By Gina Crowell, LPC Published in BucksCo.Today on November 26, 2025
The holiday season is often associated with joy and togetherness, but for many of us, it can be a period of significant stress and loneliness. The pressure to create a “perfect” experience, coupled with financial concerns, busy schedules, and family dynamics, often heightens existing mental health challenges. Anxiety and depression may worsen, managing strong emotions becomes more difficult, and family or partner conflict gets more intense. It is essential to recognize and acknowledge your emotions during the holiday season. Although this is easier said than done, we have put together a few tips for you that will help.
Set realistic expectations and acknowledge that the holidays do not have to be perfect
Social media and holiday movies may portray unrealistic themes that are impossible to recreate. As caregivers and parents, we treasure the spirit and innocence of childhood and want to make the holiday time magical for our children. Yet many of us get caught up in the “holiday machine.”
What begins with good intentions can quickly turn into a stress-induced frenzy — packed schedules, endless to-dos, and hyper-focus on the little details. Before we know it, everyone is exhausted and overstimulated.
I’ve never had an adult sit across from me in my office and share the pain of not getting the gift they wanted during the holidays or not having a perfectly decorated home. And here’s the truth: what your children treasure most during the holidays is your presence, your consistency, and your warmth. The magic is in your relationship.
Acknowledge your grief and loss
Holidays can be extremely difficult when grieving the loss of a loved one; they tend to magnify our feelings, which may show up as irritability, numbness, or anger, in addition to sadness and depression.
Grief is a unique process that is different for everyone. Grief is not always about the death of a loved one; it could be the loss of a home, an important tradition, a stage of life, or a dream for the future.
Be kind and gentle with yourself; avoid overcommitting; and let someone else handle the cooking, shopping, and decorating, if possible. Also, it’s very important to plan for the special day or moment when it will be the most difficult without a loved one.
Acknowledge this loss by having a physical reminder of your loved one, such as lighting a candle or having a place setting at the table. Remember to include others in your plans and don’t be afraid of upsetting others by talking about your feelings. It is likely that family and friends are grieving, too, and will welcome the opportunity to talk openly.
Managing expectations and boundaries is a cornerstone of holiday mental health maintenance
Be open about your capacity and learn to politely decline invitations or requests that stretch your limits. Establishing and communicating boundaries with family members regarding sensitive topics like politics, time commitments, or personal space before gatherings can proactively prevent conflicts and reduce anxiety.

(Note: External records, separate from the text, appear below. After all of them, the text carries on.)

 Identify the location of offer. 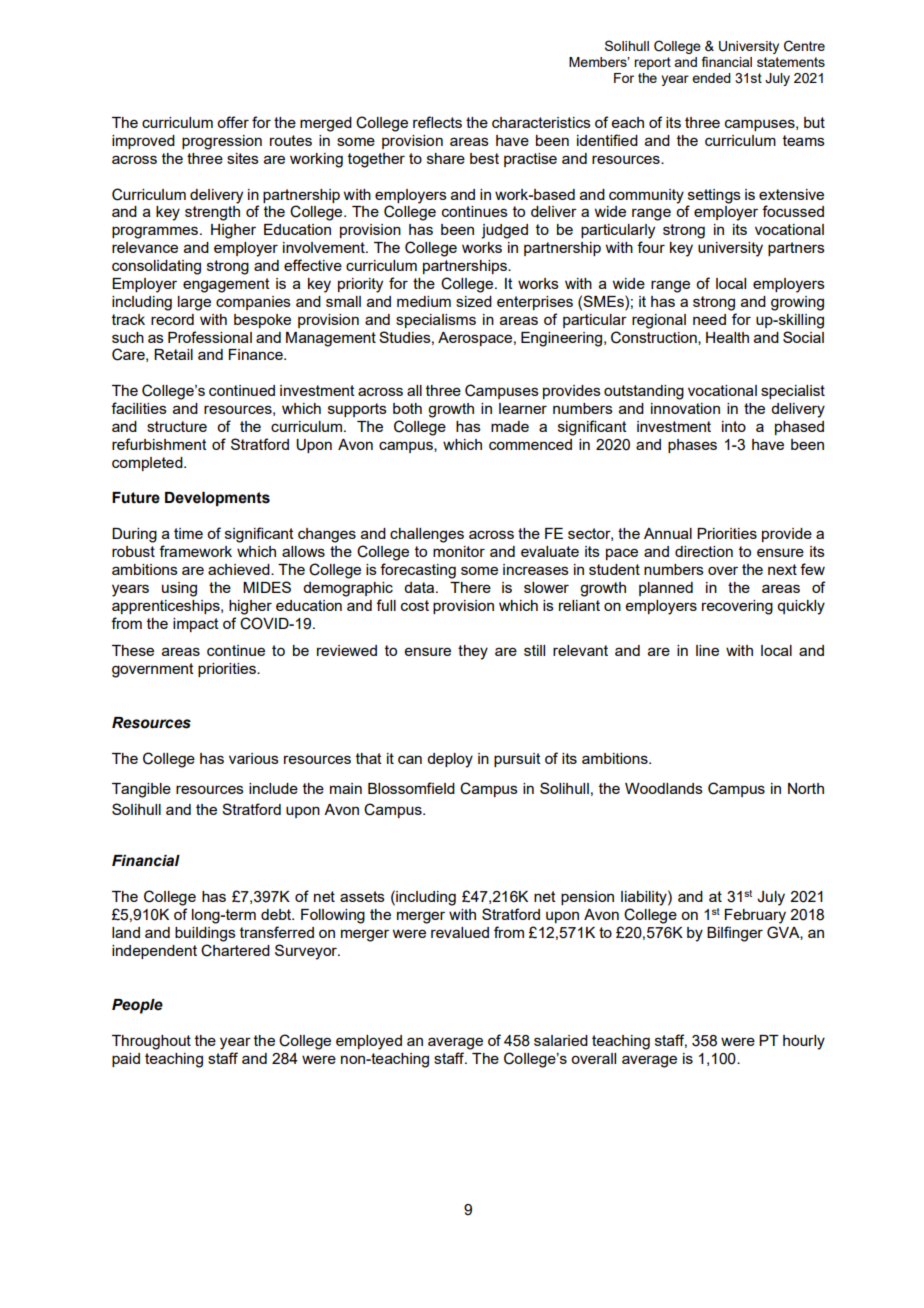
(233, 122).
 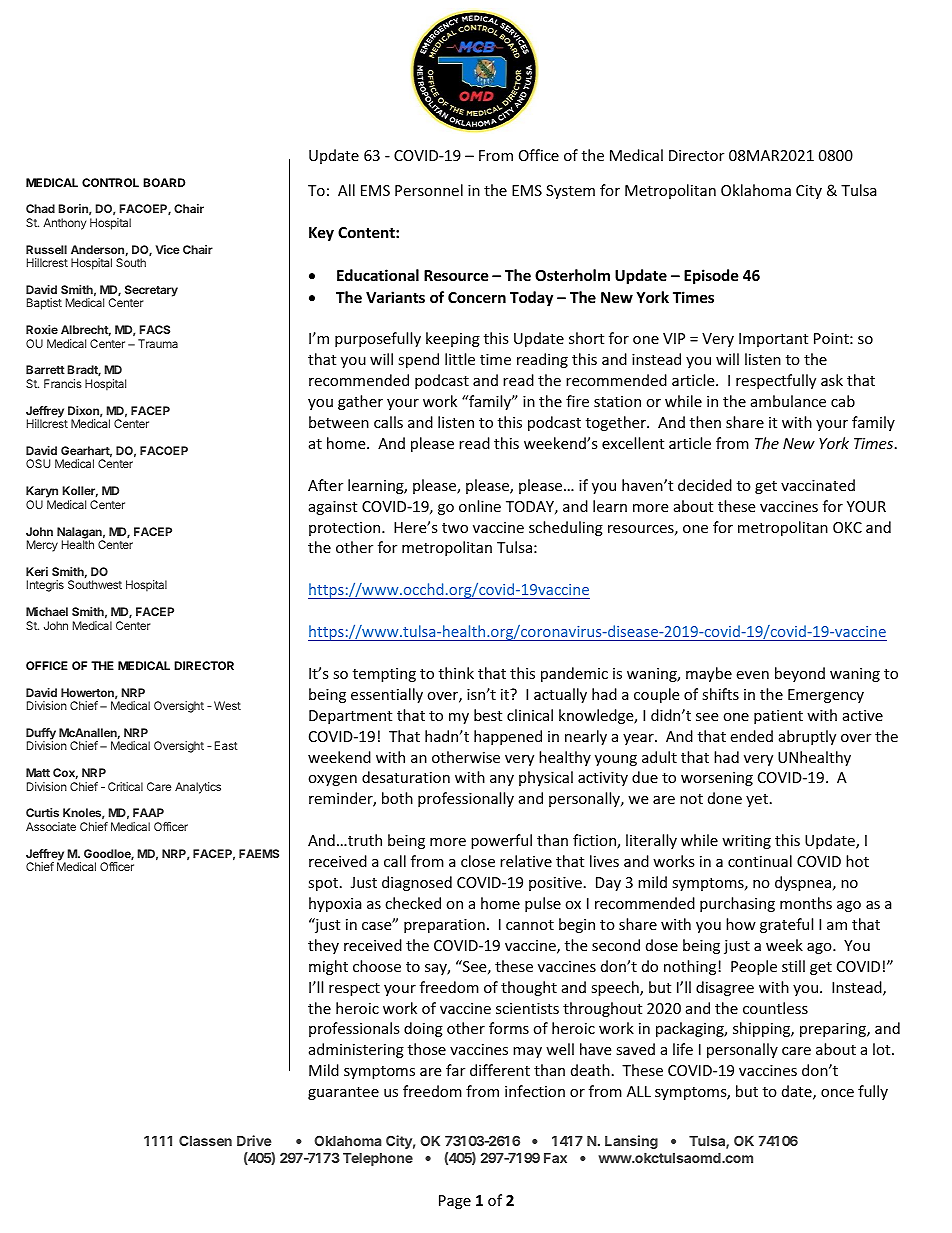 What do you see at coordinates (125, 786) in the page?
I see `Critical` at bounding box center [125, 786].
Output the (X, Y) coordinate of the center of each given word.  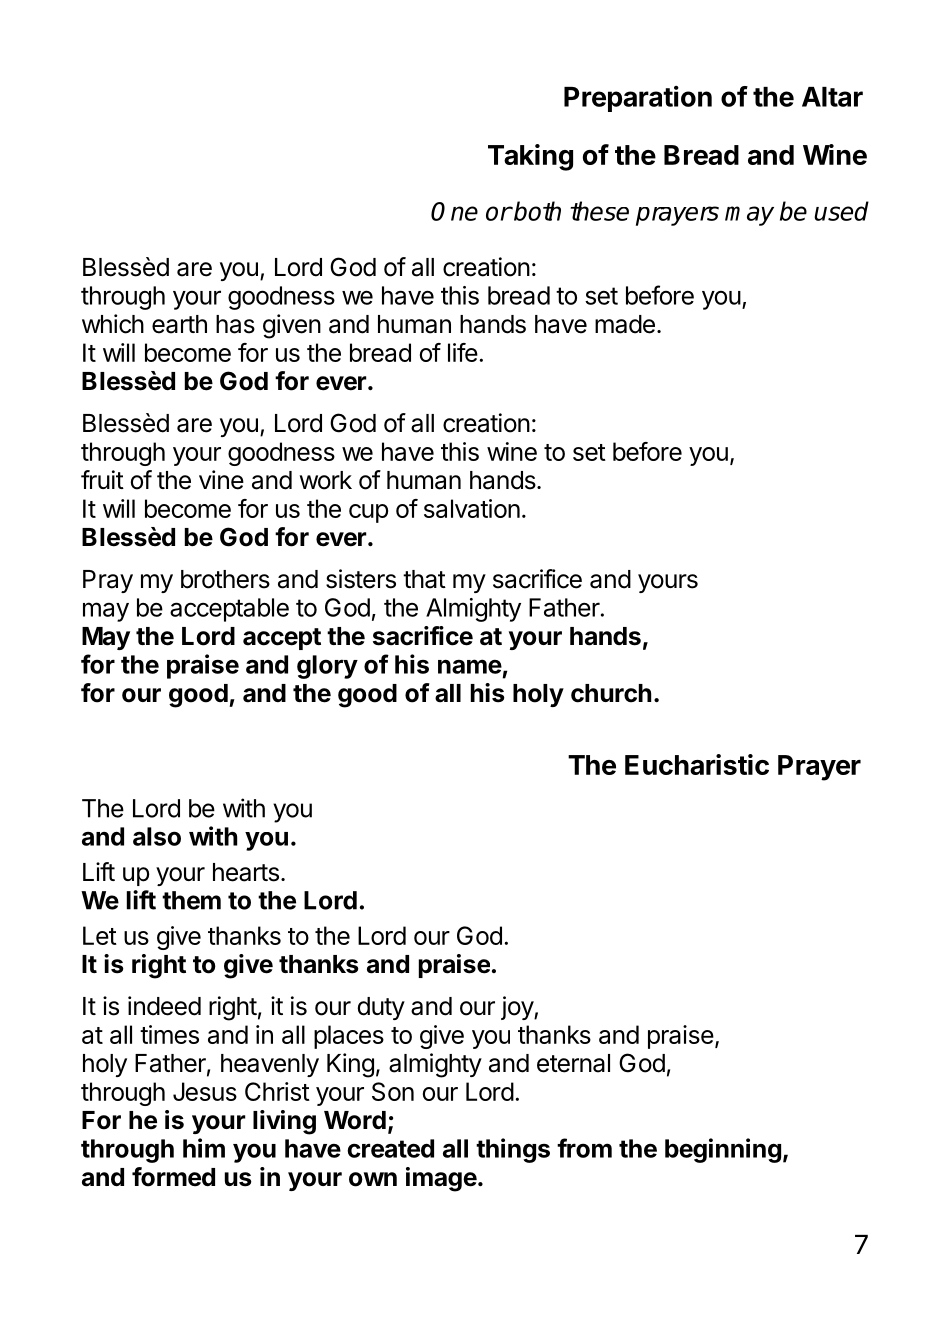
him (204, 1148)
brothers (225, 579)
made (625, 324)
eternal (573, 1063)
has (235, 324)
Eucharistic (697, 764)
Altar (832, 97)
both (536, 211)
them (191, 900)
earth (179, 324)
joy (518, 1008)
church (611, 693)
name (470, 666)
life (463, 352)
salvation (472, 508)
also (157, 836)
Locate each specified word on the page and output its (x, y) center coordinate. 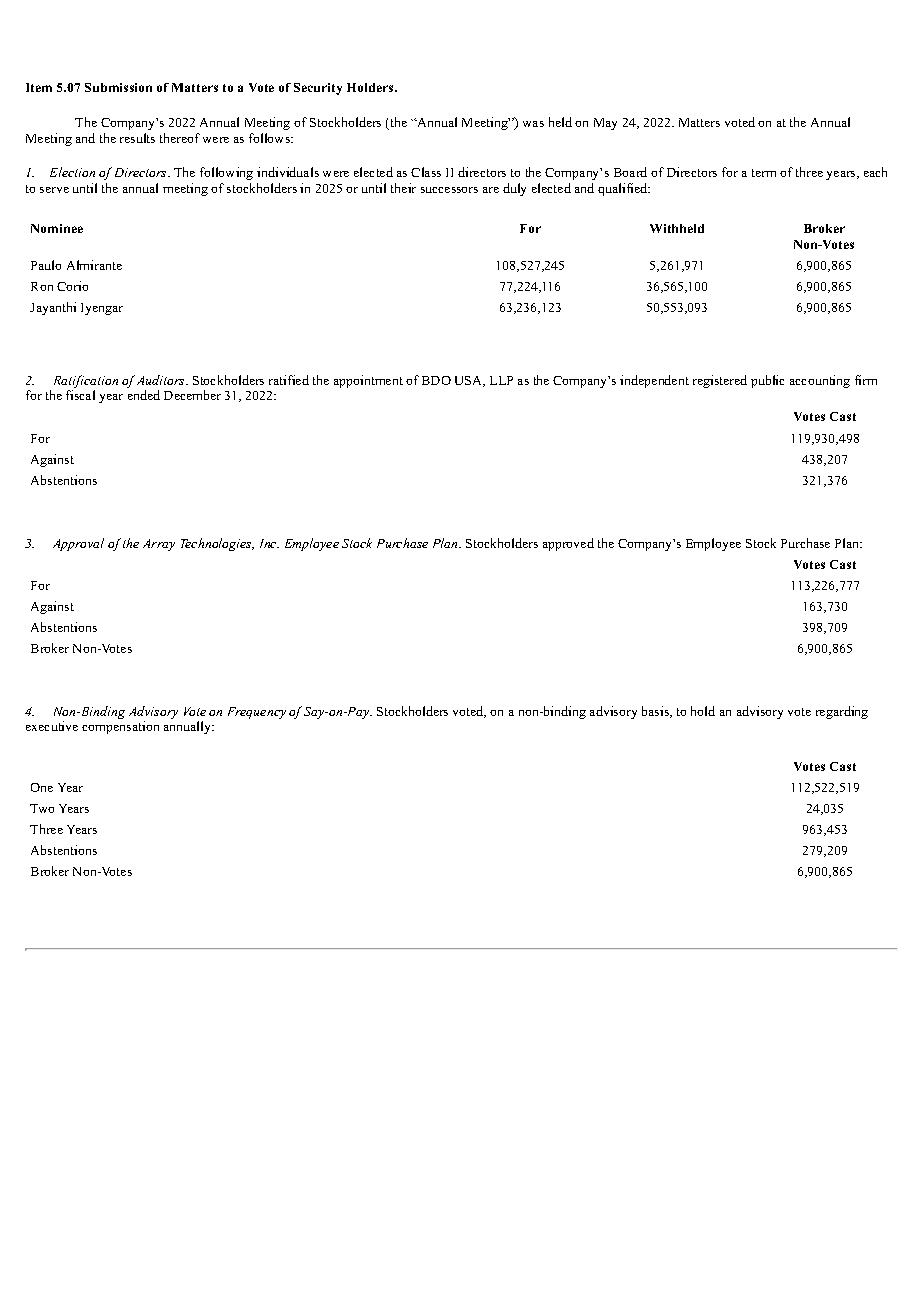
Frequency (257, 713)
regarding (842, 712)
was (533, 124)
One (42, 787)
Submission (118, 87)
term (764, 173)
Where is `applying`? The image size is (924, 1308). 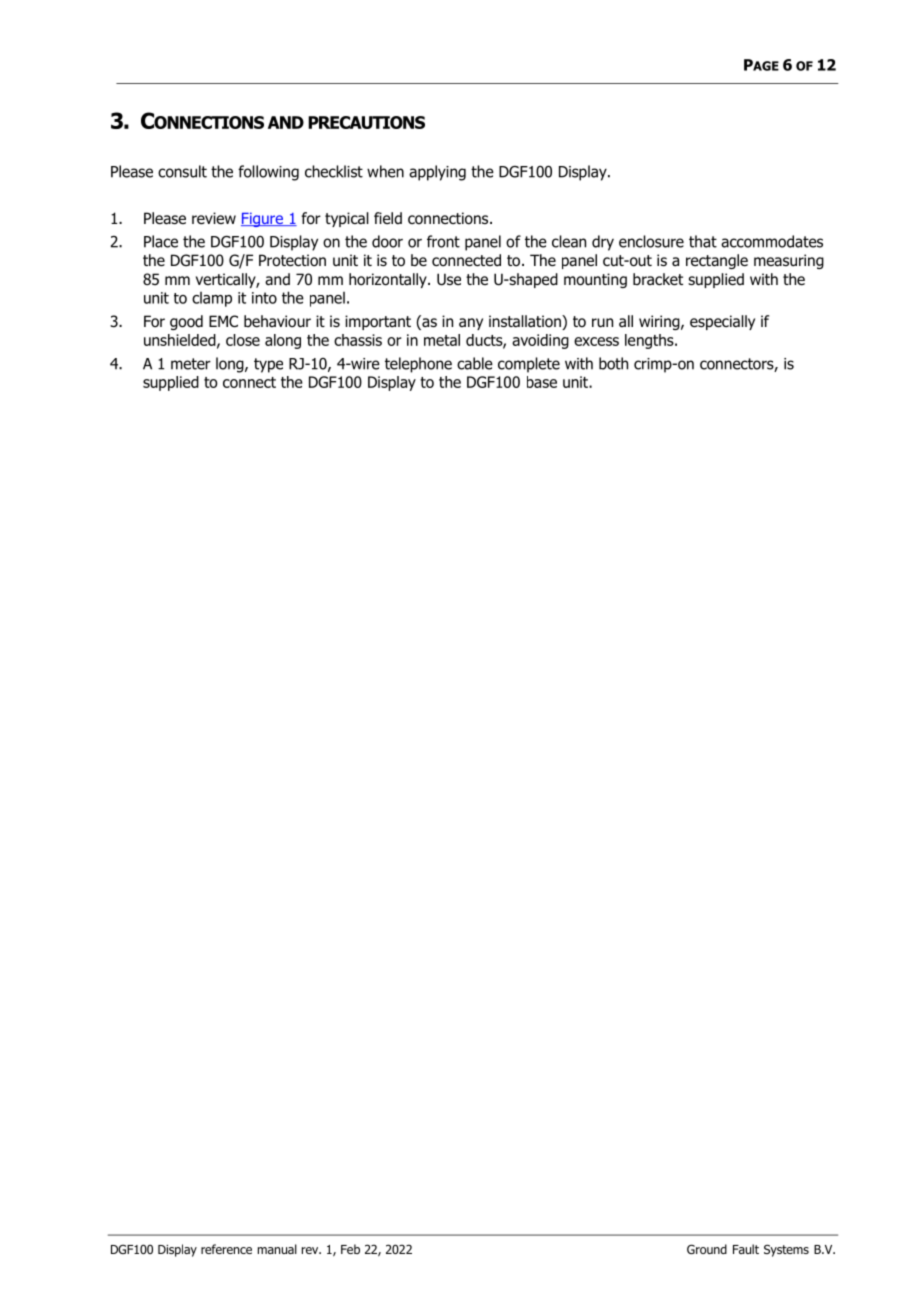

Remember that not only is it acceptable to take a break from a social function to recharge or to leave early if you feel overwhelmed, but it is also recommended. Prioritizing your well-being over the perceived expectations of others is a crucial step in navigating the season without burnout.
Foster connections that bring you genuine support and comfort, and do not hesitate to seek professional help if needed
Focus on the quality of interactions, rather than the quantity of events attended. Reach out to trusted friends or family members who uplift you; listen to your favorite music, read, or watch a favorite movie. If you find your mental health deteriorating significantly, remember that resources are available. Do not hesitate to contact a therapist, a local mental health support group, or a crisis hotline for assistance, such as the 988 Suicide & Crisis Lifeline. Prioritizing mental wellness is a gift you give yourself and your loved ones during this season.